Case Question: How to Web-Sell Small, Losing-Accounts v. Profit Giants?

A one-location, $10MM distributor (packaging, jan-san) subscribes to a cloud Customer Profitability Analytics (CPA) service. They decided to segment customers by net-profitability, and digitally resell them accordingly. Here is what they did for two very different customer segments.     

Small Losing Accounts were 50% of the 1000 active accounts. They totaled 5% of margin dollars, but 21% of all orders. The segment’s service costs far exceeded the margin dollars for a big loss. The distributor’s fulfillment, process-cost structure is incorrigibly high v Amazon’s. They can’t make a profit on retail-sized orders at wholesale, list-pricing-plus and free freight.     

Solution? They created a “Small Account Division” with its own P & L and announced these new terms:   

  • Increased prices and a higher minimum order requirement.
  • Unbundled delivery charge.

Plus, these new, order-entry and order-size incentives:

  1. Minimum order size drops IF a customer enters an order via the web using a credit card.  
  2. The delivery charge stair-steps down to zero as the order size increases above the minimum.
  3. Then, by continuing to build the order even higher, additional price discounts/savings can be earned.  
  4. For order-building ideas, two SKU-suggestion lists were made available: A) Previously bought SKUs; and B) top 20 most-popular SKUs.   

Results? 10% of the customers left, but the new division became profitable.

Profit Giants’ Facts:

The top 20 most net-profitable accounts yield over 100% of the operating profits. (The company’s customer cross-subsidy stats: the top 30% accounts yield 140% of profits; bottom 70% lose 40%; so, 100% yields 100%.)  

Another 20 target accounts could potentially match the best-accounts’ profits. The entire organization is now refocusing extra efforts on the combined 40 accounts.  

How to e-sell these accounts better? Ask them! A comprehensive survey yielded a grid of opportunities including semi-customized e-integration solutions for each.

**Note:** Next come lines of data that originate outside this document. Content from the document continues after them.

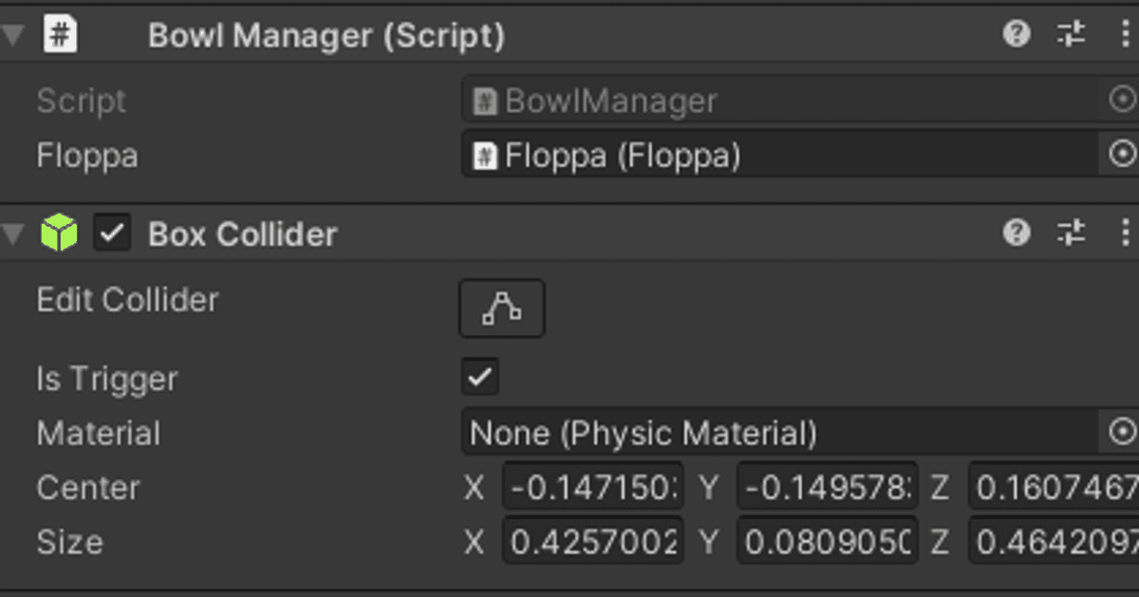The width and height of the screenshot is (1139, 597).
Task: Click the Floppa field object picker
Action: click(1122, 154)
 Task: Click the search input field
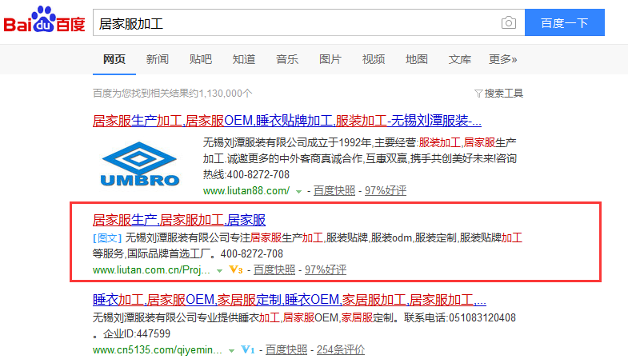[296, 23]

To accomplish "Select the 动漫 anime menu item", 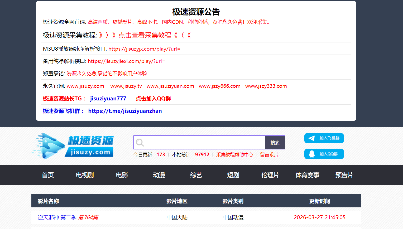I will pyautogui.click(x=159, y=175).
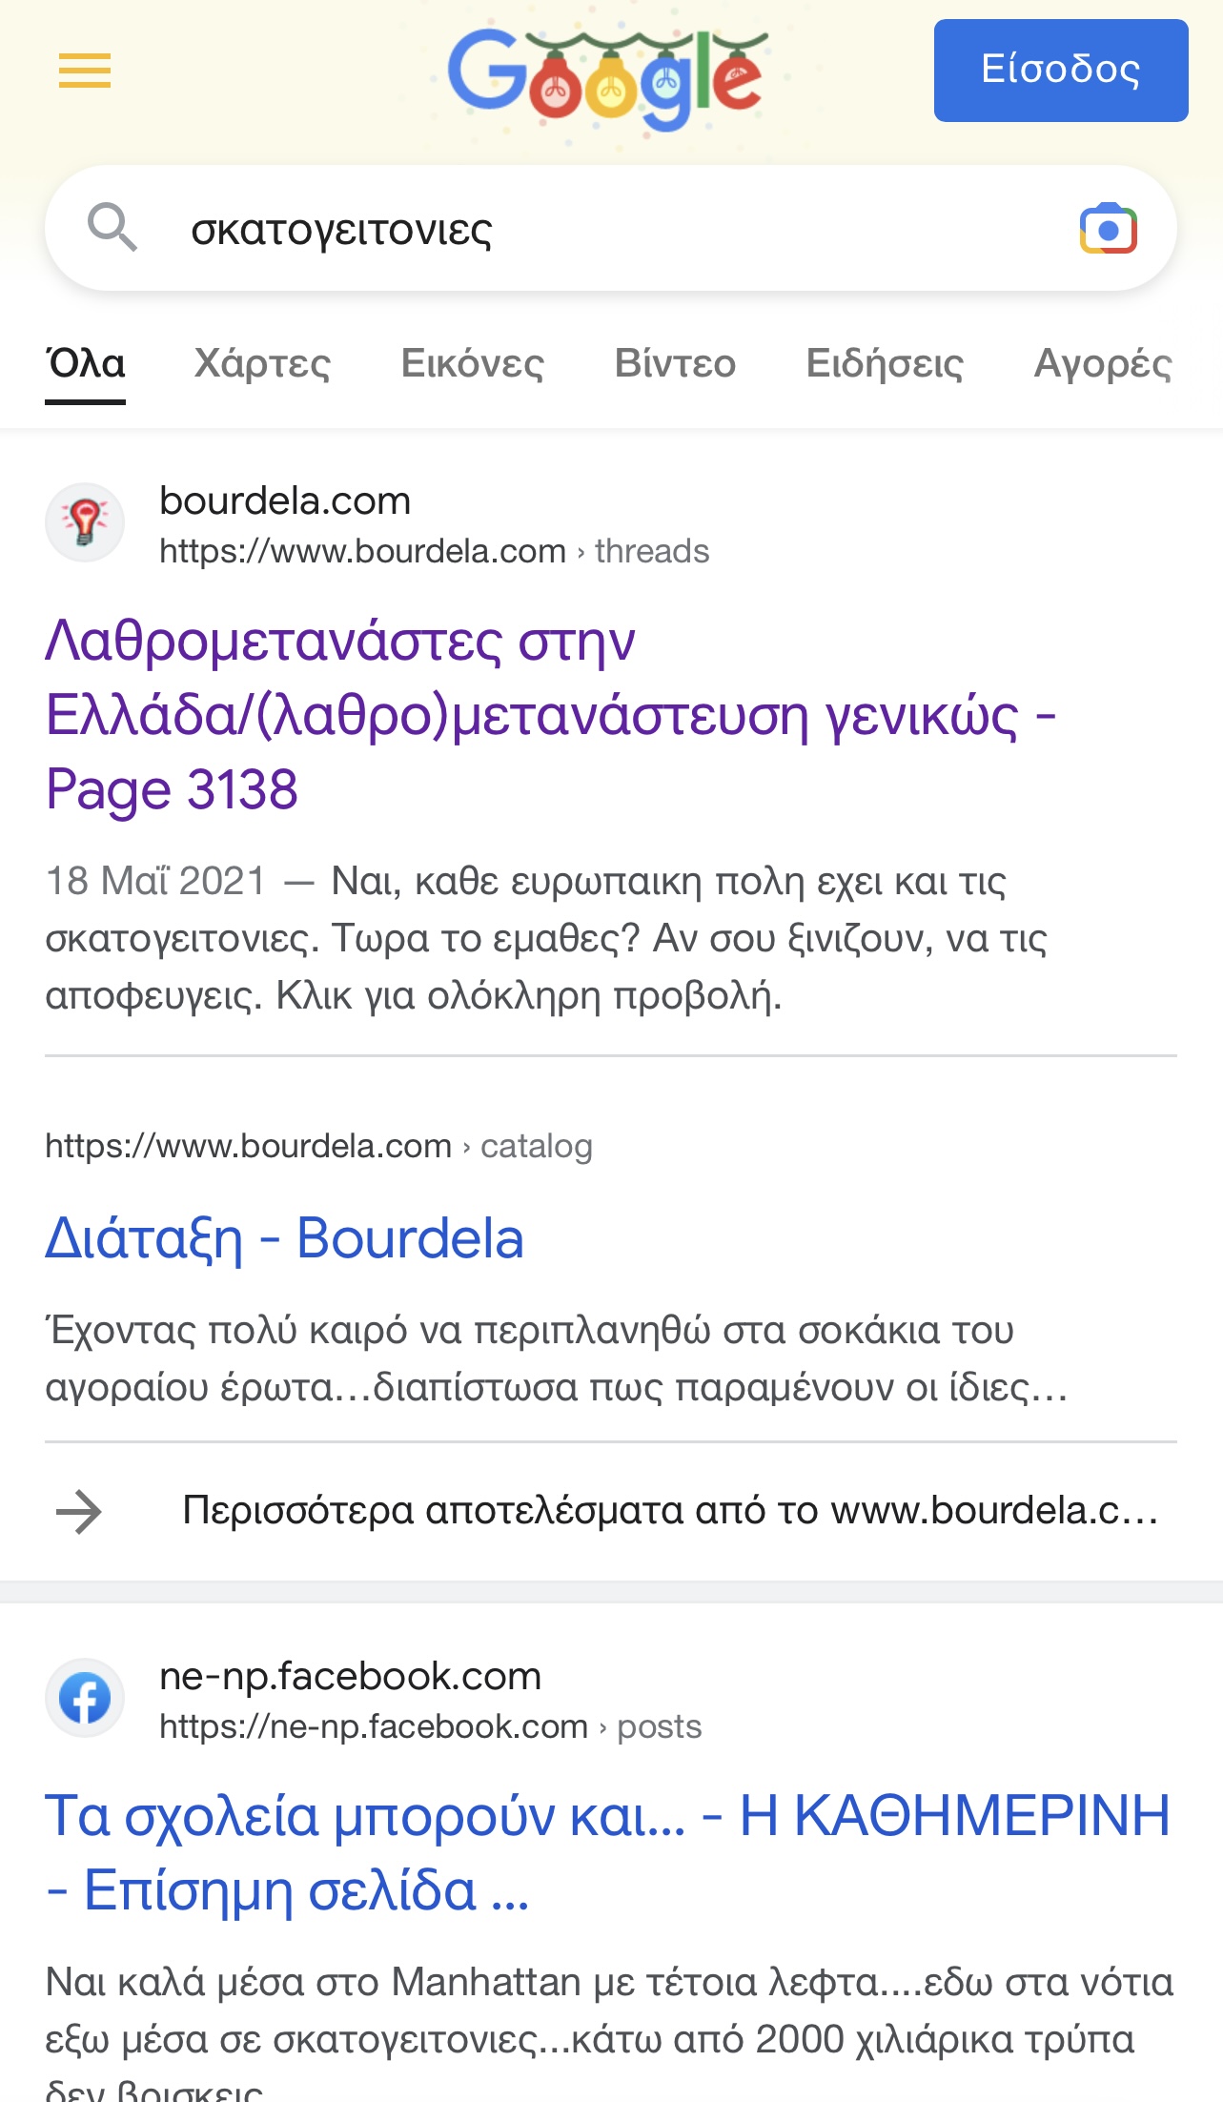1223x2102 pixels.
Task: Open Google Lens camera search
Action: [x=1108, y=229]
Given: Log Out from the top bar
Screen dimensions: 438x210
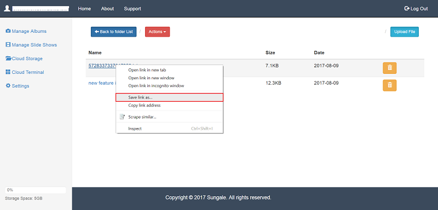Looking at the screenshot, I should (416, 9).
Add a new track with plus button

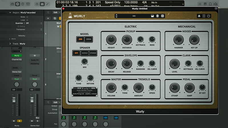coord(48,18)
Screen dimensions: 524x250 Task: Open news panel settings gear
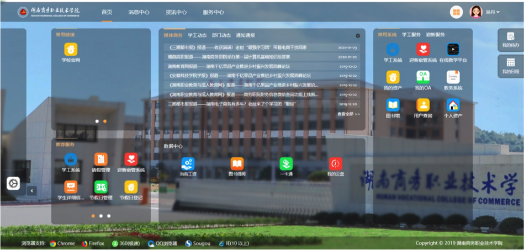click(x=358, y=36)
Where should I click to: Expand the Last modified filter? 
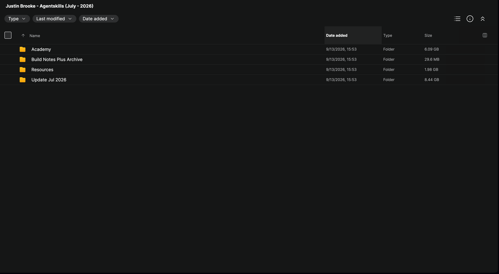coord(54,19)
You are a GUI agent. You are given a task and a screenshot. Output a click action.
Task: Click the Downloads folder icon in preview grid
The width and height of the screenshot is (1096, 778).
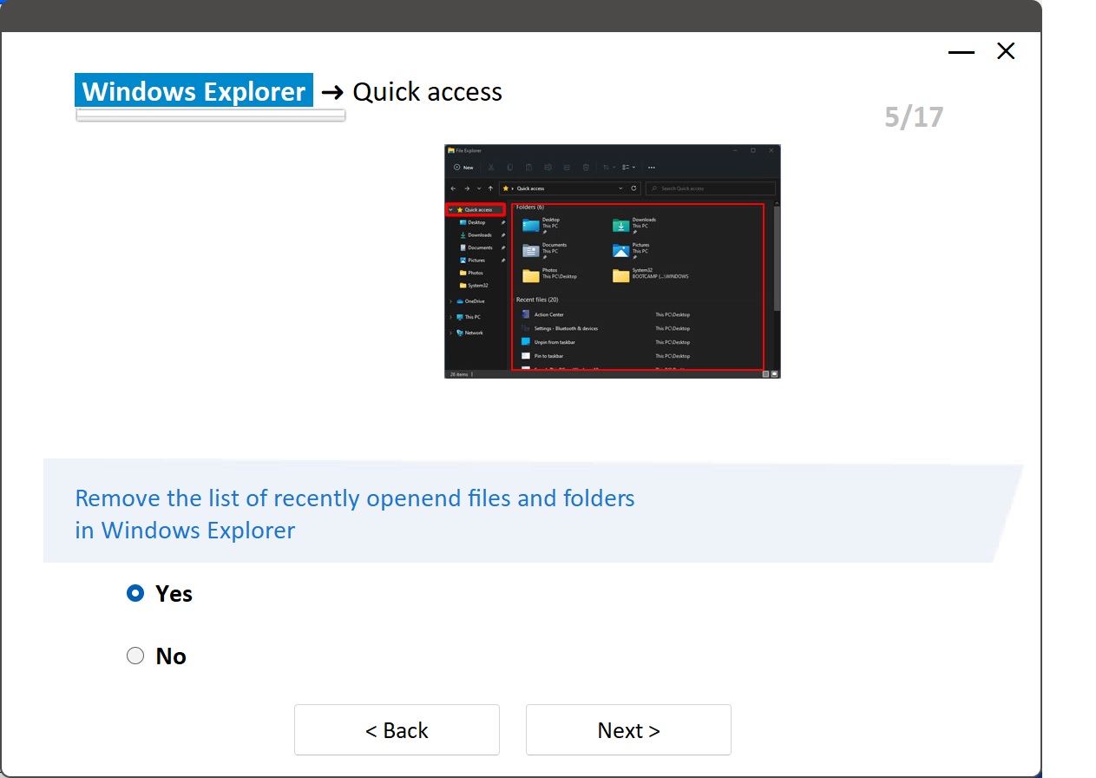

Because the company knows its unbundled service-activity costs (as does a 3PL firm), they – as an experiment – asked some target accounts:

“Would you be interested to compare your current, supplier-replenishment system(s) with one from us that starts with our open-book costs, and adds fees for your selected, unbundled services with maximum e-integration?”

80% said “Yes!”.

Conclusion: Get Customer Profitability Analytics and E-sell customer segments differently.

*This is the third and last of a series. The first two are my last two blogs at www.merrifieldact2.com .

CALLING ALL WAYPOINT USERS: It’s time to earn your analytics black belt. Join us November 6th & 7th in Old Town Scottsdale for a 2 day, dual-track training event to refine your data analysis skills, and maximize the competitive advantage that WayPoint gives you. CLICK HERE to take advantage of this great opportunity. Not yet a WayPoint customer? request a free demo HERE.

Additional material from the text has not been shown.